Calla takes Orianna’s hand, but it’s a light touch, a little uncertain. “Thank you. I… I wish we all had your grace.” A wash of fatigue comes over her, and her gaze drops. “I’m going after a Call. When I have it, I’m planning for the Wellspring. I’ll wait until after Life and Death if I can. If…” her eyes meet Orianna’s again, but it’s softer than before, “if we can find something less risky by then, I’ll take it.”
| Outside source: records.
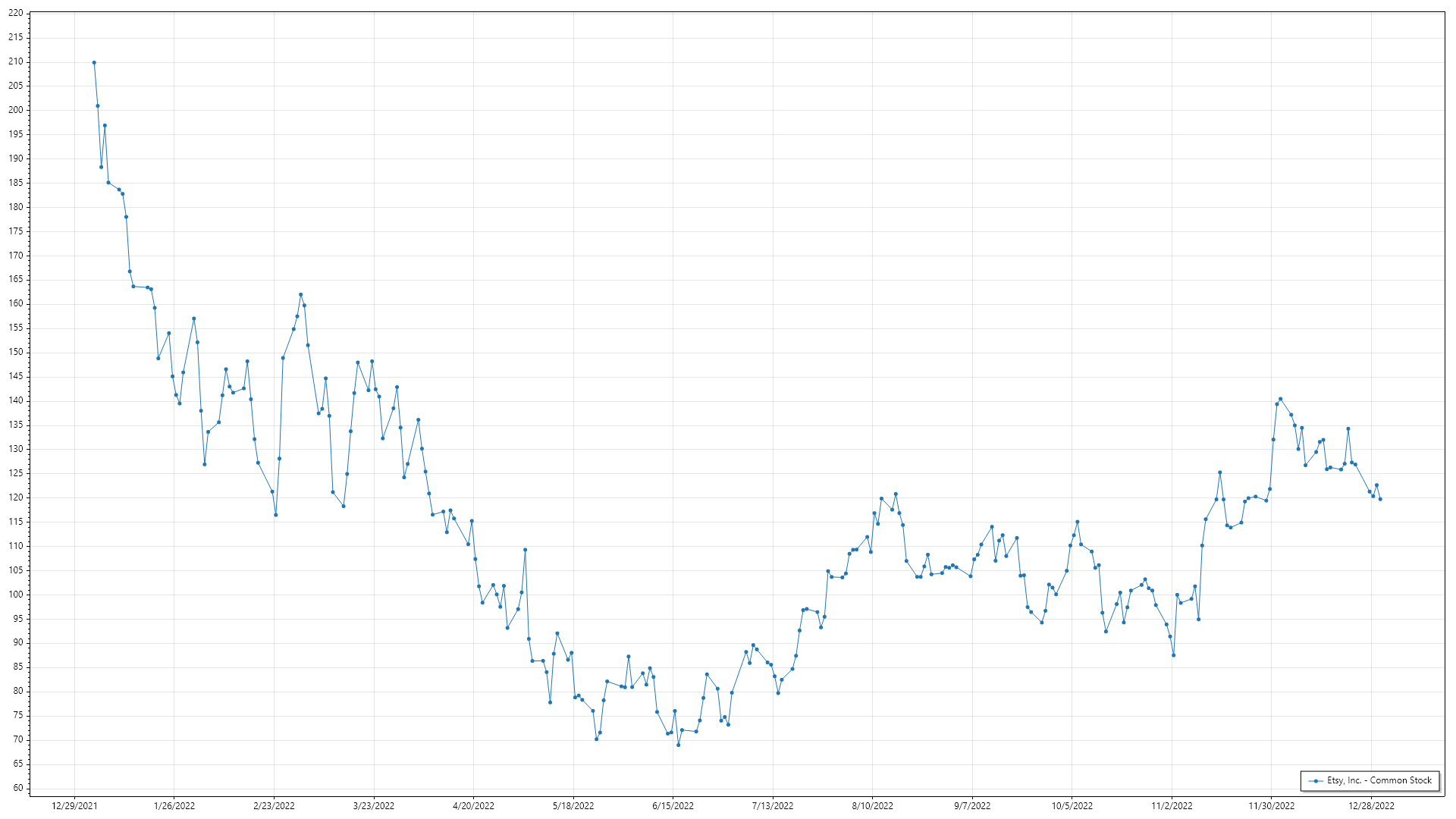
Task: Click the highest data point at 210
Action: (94, 62)
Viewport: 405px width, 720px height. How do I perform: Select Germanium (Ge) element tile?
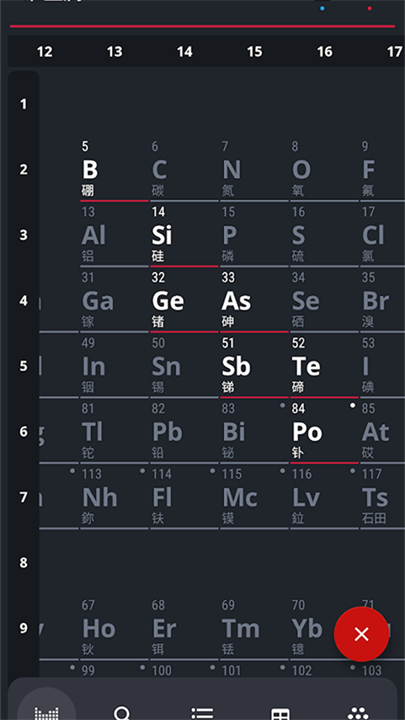[x=184, y=301]
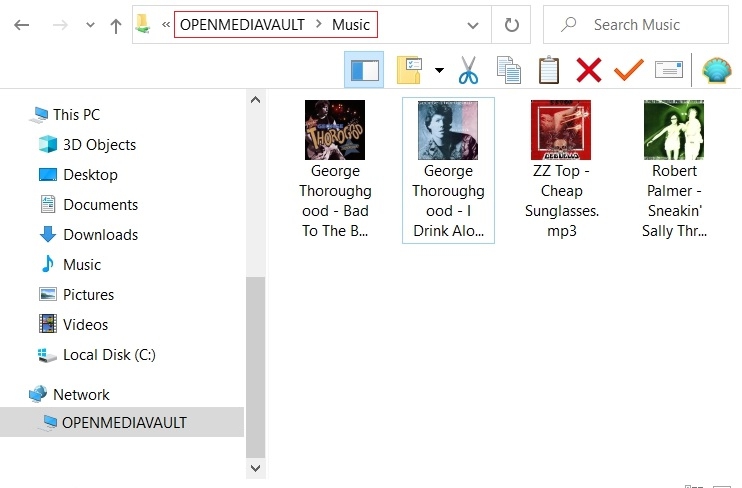Viewport: 742px width, 488px height.
Task: Select Local Disk (C:) in sidebar
Action: click(x=108, y=354)
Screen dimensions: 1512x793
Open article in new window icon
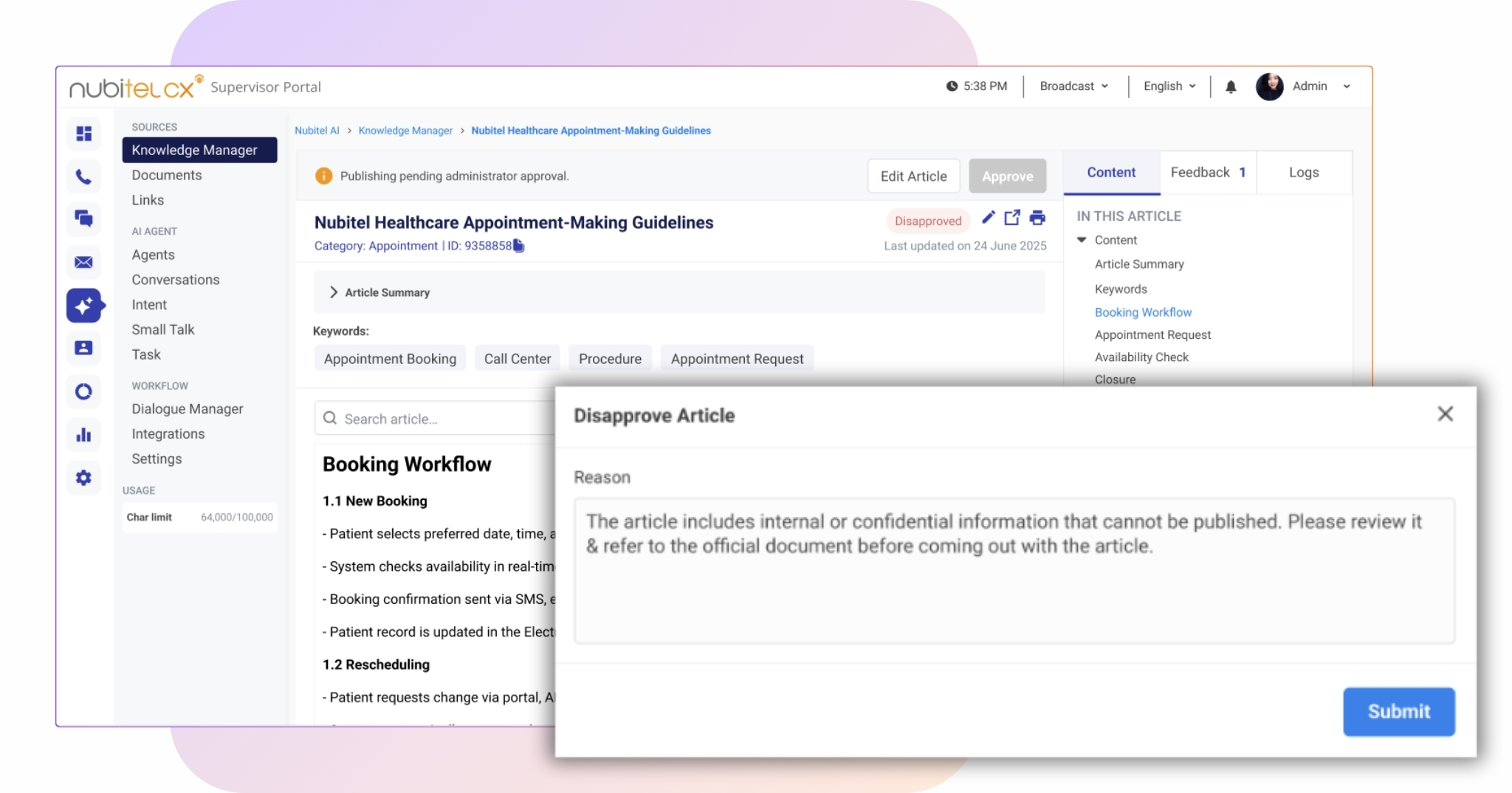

Orianna blushed at Calla’s initial words, but it recedes by the time she is done. The tiefling nods. But then a thought occurs to her in the form of a question. She looks down at their hands, the tentative touch that could disappear at a moment’s notice. “Let me ask you something, a question I am not sure has been properly asked of you in all of this. Whatever answer you give, I will still be here.” She lifts their hands just a little, taking care to keep the touch unrestrictive. “You are strong of will and heart Calla, but you are not alone in any of this. I’m here for you.”
Her eyes find Calla’s again, and she asks, “Do you support what Magdara, Phystal, Abrax and Glastor are doing? Do you believe in their cause, regardless of the consequences?”
Calla looks puzzled for a second, but then grasps Orianna’s hand more tightly, not less, “Oh! No, not at all. Please don’t mistake me, what they’re doing is… it’s the very definition of unnatural, unlawful. It’s… tension is essential for balance in the elements but this is too far. Conflict yes, but this? No. I don’t support it. The very wheel of the Planes is against it.
“The Para-elementals should sit in between the Elementals, Earth should be in balance with the other Three, the Quasi-elementals should thrive within their domain. If you can’t rely on the building blocks of this world, all is chaos.” Calla is so horrified by that last word that she nearly spits it out in revulsion.
“Then this goal, mountainous in its scale, will happen.” Orianna’s lips quirk up in a playful smile at the pun. “It is as you say, Calla. Earth should be opposite Fire, Air, and Water. That is how the scales are meant to be balanced,” she finishes, more serious but no less heartfelt.
“I’m… I cannot tell you how relieved I am that we’re agreed. This must remain secret, not a breath of it outside a Sanctum, but… I’m glad we spoke. I have been…” Calla swiftly pockets the Heart, “all but alone in this for the longest time. It feels less fragile, less volatile, to have it shared.”
“It is what family is for. Sharing your troubles, helping to carry anything you can no longer do on your own, making the impossible attainable. Or however the saying goes,” Orianna says, smiling. “I, too, am glad we’ve spoken. Your trust in me… it means a lot, Calla.”